Richard Denisson linked employee engagement and social media within an organization. Our internal communications consultants have had to accept that in some cases they will have to relinquish control of messages which become subject to community ownership and community editorial control. They are also increasingly having to conduct their business in channels they don’t own and cannot control, such as employee blogs. Communications is becoming a ‘conversation’ rather than a managed activity which requires a different type of engagement by those traditionally responsible for communications activity.
Zealise (Bay Jordan?) had an article – Do you offer “Killer’ Service”? He makes the connection between service and employee engagement: This lack of employee engagement is so pervasive that it is actually protecting business from its consequences. It was Warren Harding who said, “Service is the supreme commitment of life.” While he was most likely referring to public service, there is an underlying truth to the statement which gives it a wider application and makes it relevant to all service.
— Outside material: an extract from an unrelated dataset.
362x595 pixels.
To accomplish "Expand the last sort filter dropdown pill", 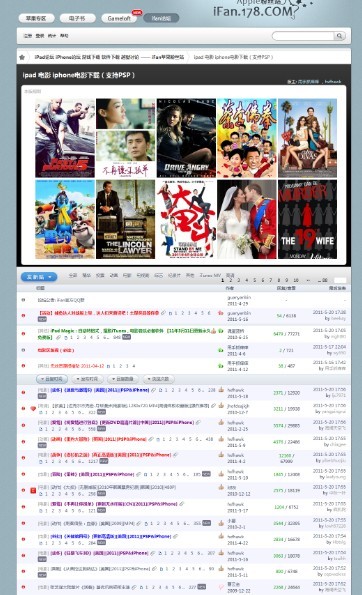I will pyautogui.click(x=159, y=379).
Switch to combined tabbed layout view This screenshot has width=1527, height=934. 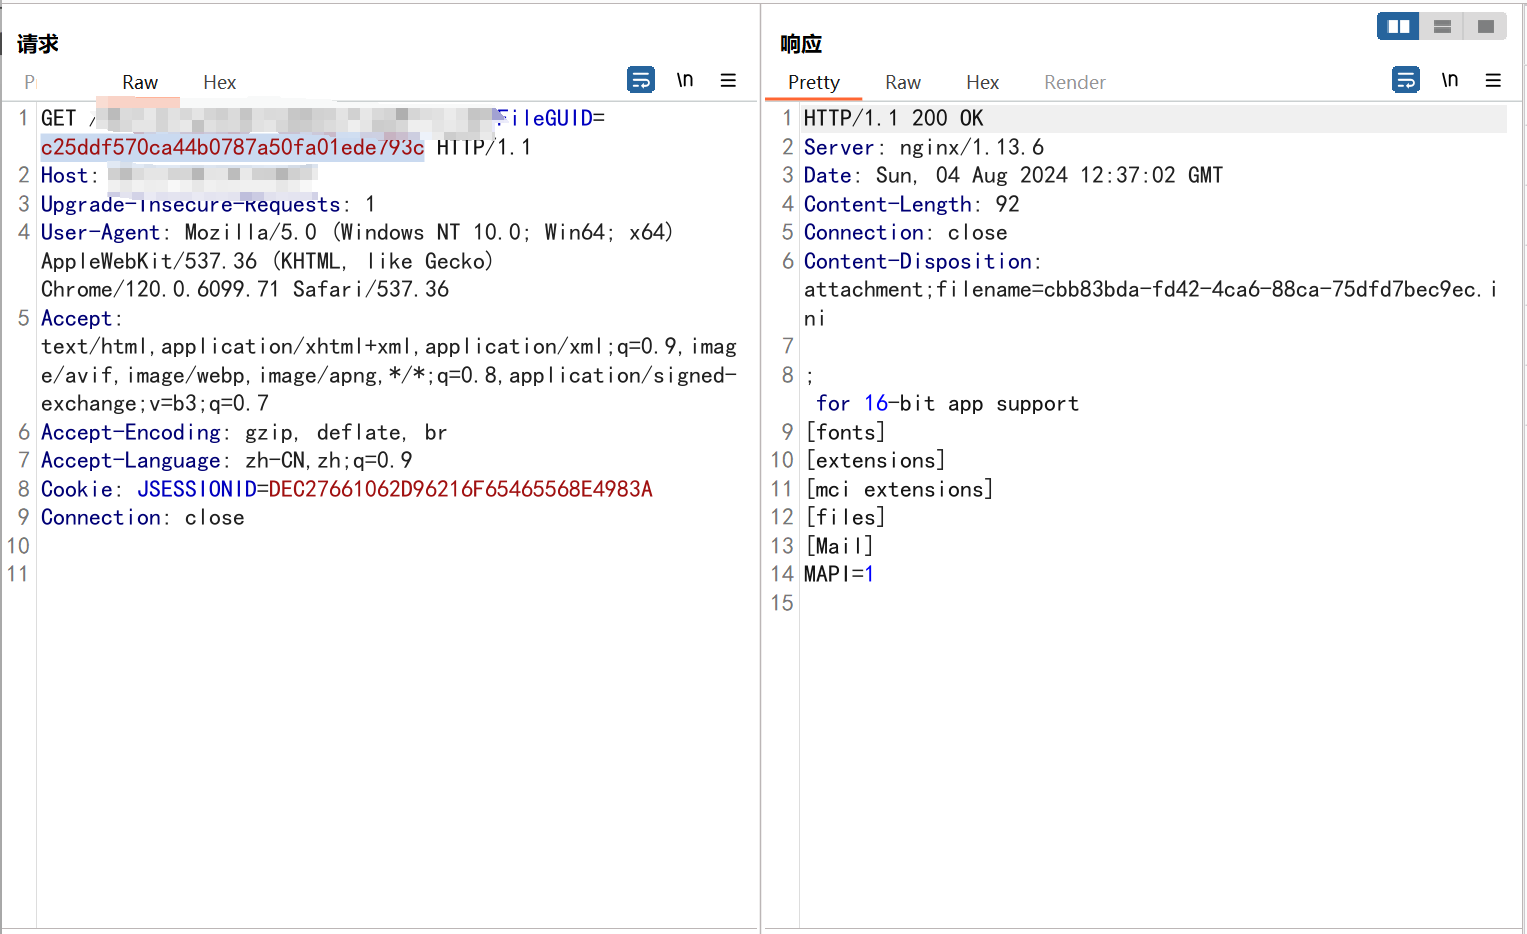click(1486, 26)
This means it is impossible to expect service standards to improve unless a way can be found to secure employee engagement: to make people more involved and committed.
Skip Reardon wrote about the 4 dimensions of engagement on the Be Excellent blog. The answer is employee engagement or the ability to capture the heads, hearts, and souls of your employees to instill an intrinsic desire and passion for excellence. Engaged employees want their organization to succeed because they feel connected emotionally, socially, and even spiritually to its mission, vision, and purpose. (Bonus: read Skip’s short post on ROIin employee engagement. Engagement does not mean motivational posters and a simple pat on the back. Successful engagement programs must be embraced company-wide, supported by senior executives, and executed strategically.
Helene Blowers wrote about Gallup’s book on Human Sigma. So how do we manage people for success and high levels of productivity in the new economy? Too many organizations build management models on the assumption that managers and leaders have the power in the company/employee relationship, but that’s no longer always the case. The answer is employee engagement or the ability to capture the heads, hearts, and souls of your employees to instill an intrinsic desire and passion for excellence.
James Gardner wrote a powerful post on the new divide and the connection between the new media and employee engagement. The tools we have are changing the way we engage and our engaged by our workplaces: My inability to communicate the concepts inherent in social media are symptomatic of the fact that there are those who are simply not ready to embrace these new ways of working. These are people who cling to the old command-and-control centric style of organisations. And they just can’t see, today, how these new baby steps into social media have the potential to change their workplace in the future.
David, a good/thorough list of interesting writers, thinkers, and opinionators re employee engagement. I plan to feed my interest on each of them over the next few days.
Thanks,
Tim
Tim,
I hope you enjoy them as more engagement chronicles are in the works.